[What needs to be done] On every line of the listing, check for "scrollbar"; copy the lines that have it.

[Records to use]
══════════

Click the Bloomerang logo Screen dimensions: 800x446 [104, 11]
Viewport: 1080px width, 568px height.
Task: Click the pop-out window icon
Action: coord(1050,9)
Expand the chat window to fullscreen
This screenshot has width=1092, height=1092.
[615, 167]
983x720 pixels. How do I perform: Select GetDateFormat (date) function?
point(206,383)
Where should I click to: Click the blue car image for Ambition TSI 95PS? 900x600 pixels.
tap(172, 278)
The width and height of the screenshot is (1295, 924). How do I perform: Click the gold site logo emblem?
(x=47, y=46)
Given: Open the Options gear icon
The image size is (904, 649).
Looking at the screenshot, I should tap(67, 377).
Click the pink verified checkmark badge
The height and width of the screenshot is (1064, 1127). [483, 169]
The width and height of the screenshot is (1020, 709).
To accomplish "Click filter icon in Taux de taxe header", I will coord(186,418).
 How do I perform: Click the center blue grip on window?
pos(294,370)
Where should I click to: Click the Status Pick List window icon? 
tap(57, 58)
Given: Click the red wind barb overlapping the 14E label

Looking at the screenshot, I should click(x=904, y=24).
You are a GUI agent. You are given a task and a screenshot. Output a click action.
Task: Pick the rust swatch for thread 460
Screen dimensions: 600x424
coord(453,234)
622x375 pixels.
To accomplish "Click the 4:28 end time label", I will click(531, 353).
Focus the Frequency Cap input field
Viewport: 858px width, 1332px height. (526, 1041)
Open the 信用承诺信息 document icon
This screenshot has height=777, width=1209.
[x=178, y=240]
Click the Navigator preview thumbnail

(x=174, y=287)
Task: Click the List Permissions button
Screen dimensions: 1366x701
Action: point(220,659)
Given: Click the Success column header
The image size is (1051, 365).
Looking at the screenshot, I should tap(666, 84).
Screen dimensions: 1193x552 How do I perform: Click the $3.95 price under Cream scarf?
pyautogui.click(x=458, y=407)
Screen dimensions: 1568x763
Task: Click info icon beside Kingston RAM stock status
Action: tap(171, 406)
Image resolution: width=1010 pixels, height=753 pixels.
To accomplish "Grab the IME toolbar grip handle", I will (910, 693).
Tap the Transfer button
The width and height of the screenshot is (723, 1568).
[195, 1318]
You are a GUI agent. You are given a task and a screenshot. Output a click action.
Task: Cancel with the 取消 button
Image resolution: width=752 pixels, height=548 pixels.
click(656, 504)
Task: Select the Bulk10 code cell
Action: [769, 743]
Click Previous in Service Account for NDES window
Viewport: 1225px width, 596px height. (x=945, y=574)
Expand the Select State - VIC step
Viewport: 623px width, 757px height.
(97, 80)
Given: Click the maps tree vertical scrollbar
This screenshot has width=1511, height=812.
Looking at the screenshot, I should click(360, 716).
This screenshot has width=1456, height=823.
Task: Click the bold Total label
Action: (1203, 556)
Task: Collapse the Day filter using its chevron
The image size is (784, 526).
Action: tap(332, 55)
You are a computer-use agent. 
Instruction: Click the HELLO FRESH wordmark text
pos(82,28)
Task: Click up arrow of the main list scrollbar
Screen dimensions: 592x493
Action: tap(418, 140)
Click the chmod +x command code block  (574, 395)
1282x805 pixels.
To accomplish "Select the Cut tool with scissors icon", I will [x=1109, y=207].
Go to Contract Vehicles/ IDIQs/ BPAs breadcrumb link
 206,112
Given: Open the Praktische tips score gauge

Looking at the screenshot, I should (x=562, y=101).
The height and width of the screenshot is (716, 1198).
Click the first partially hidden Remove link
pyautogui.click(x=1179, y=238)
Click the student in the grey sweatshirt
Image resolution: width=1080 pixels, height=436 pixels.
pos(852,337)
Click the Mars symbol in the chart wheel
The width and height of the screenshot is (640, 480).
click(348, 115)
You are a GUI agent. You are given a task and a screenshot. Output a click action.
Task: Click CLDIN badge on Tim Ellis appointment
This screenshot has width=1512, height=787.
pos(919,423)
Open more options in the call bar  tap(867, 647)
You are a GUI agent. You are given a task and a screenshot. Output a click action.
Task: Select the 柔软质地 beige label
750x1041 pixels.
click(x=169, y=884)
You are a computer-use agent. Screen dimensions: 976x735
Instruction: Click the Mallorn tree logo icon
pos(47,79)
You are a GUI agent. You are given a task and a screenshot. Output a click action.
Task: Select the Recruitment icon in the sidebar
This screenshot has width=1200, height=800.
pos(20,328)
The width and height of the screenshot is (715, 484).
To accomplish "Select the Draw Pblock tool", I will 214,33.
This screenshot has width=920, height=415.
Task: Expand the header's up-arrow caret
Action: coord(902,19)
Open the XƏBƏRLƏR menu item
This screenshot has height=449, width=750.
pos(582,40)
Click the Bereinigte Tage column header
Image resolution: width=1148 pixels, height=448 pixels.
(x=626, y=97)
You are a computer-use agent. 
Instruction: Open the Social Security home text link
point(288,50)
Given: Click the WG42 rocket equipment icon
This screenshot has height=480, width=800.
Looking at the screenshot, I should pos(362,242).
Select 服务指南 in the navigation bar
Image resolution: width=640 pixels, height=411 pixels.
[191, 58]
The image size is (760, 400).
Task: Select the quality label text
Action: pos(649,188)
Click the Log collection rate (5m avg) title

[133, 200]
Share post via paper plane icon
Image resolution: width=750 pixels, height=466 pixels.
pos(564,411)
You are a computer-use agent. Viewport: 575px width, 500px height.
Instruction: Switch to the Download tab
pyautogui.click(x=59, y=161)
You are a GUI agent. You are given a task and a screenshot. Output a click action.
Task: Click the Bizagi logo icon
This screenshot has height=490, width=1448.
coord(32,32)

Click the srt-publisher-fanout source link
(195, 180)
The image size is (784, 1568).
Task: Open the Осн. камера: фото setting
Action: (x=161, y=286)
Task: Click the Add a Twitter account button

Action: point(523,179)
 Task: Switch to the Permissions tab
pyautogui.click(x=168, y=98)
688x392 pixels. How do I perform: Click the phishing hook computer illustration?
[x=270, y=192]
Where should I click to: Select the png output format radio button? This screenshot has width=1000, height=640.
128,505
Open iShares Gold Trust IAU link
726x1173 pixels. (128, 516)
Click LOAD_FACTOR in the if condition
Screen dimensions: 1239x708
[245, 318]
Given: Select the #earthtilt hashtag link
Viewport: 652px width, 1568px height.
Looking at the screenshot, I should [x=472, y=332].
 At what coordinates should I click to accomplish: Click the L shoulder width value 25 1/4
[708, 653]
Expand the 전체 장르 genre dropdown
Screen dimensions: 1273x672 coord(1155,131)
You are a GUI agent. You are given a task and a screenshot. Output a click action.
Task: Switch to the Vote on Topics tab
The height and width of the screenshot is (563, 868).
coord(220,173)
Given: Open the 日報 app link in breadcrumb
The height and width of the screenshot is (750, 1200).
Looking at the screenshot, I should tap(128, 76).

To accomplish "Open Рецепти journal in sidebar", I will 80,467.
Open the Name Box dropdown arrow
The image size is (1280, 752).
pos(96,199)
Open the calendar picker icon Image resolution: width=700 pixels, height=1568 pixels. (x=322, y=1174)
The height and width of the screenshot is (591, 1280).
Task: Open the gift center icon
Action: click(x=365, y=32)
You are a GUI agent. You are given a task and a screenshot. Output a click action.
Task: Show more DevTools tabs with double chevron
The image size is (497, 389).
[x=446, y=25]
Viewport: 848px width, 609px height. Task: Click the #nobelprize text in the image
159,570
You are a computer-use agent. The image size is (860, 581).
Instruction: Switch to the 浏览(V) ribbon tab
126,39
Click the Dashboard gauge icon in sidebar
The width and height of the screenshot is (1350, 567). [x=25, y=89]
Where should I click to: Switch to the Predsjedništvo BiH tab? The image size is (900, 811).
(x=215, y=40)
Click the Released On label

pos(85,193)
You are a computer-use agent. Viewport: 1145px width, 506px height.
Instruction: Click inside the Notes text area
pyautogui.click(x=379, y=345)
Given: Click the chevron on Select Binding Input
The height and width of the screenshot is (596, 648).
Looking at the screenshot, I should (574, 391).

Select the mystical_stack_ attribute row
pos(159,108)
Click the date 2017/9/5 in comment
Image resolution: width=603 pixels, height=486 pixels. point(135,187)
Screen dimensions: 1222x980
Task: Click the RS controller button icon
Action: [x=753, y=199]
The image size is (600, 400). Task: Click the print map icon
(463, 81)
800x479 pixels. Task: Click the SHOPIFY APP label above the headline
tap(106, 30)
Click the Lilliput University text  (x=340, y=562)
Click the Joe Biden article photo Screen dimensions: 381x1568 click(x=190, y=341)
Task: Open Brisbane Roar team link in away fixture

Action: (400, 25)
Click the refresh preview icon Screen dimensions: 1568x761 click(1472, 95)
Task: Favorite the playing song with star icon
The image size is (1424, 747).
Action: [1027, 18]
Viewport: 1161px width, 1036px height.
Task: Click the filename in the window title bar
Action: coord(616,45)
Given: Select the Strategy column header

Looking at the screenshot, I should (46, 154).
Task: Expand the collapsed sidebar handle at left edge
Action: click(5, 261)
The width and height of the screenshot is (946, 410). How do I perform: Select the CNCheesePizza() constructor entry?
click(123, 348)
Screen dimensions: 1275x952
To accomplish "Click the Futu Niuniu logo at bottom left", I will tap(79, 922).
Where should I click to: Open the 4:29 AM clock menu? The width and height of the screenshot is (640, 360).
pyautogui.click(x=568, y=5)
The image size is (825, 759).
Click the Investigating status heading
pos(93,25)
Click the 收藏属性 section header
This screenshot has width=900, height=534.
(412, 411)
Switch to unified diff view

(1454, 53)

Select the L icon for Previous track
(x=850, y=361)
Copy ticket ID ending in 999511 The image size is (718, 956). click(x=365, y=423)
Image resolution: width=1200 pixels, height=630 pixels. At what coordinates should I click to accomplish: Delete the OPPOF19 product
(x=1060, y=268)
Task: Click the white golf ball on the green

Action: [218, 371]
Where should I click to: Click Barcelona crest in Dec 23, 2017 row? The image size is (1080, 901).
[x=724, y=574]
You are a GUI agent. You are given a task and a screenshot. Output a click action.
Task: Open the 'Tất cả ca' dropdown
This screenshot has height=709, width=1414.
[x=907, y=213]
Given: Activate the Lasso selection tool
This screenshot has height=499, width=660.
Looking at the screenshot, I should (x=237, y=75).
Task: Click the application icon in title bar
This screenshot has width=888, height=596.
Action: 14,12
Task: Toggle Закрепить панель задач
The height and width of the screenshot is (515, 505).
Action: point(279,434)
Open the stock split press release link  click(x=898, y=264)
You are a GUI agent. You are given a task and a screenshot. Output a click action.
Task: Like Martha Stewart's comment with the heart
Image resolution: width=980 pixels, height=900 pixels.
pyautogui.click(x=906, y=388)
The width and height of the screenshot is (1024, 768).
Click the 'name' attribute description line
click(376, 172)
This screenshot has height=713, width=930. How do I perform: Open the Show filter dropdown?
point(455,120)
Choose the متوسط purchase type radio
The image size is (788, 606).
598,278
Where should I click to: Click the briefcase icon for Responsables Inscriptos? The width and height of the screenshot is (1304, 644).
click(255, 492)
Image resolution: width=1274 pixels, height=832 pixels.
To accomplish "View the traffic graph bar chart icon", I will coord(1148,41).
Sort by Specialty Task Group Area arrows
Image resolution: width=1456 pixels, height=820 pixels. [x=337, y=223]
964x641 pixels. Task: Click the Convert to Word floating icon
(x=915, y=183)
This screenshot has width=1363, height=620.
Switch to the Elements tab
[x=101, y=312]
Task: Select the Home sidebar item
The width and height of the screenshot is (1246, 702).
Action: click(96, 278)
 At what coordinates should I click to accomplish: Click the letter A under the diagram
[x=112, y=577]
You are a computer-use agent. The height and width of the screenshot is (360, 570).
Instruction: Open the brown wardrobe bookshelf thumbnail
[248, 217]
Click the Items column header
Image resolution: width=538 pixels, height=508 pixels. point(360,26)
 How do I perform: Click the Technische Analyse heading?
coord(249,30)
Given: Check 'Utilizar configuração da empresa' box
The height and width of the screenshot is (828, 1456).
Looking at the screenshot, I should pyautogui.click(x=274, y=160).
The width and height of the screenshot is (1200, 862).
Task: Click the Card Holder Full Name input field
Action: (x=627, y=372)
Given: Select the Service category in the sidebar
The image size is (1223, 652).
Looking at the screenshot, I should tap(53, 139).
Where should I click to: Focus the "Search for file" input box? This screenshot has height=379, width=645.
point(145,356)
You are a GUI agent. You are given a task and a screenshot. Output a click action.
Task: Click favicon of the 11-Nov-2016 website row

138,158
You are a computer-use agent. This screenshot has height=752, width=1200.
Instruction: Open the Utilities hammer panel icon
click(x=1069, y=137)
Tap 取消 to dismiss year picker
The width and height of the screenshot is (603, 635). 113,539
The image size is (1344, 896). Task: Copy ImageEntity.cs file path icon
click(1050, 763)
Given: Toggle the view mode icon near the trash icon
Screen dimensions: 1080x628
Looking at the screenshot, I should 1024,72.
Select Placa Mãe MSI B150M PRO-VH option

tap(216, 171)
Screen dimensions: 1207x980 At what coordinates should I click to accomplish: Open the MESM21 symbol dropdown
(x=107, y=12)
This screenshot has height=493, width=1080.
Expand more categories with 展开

══════════

[Result below]
Given: Click the maps tree vertical scrollbar
Task: Click up arrow of the main list scrollbar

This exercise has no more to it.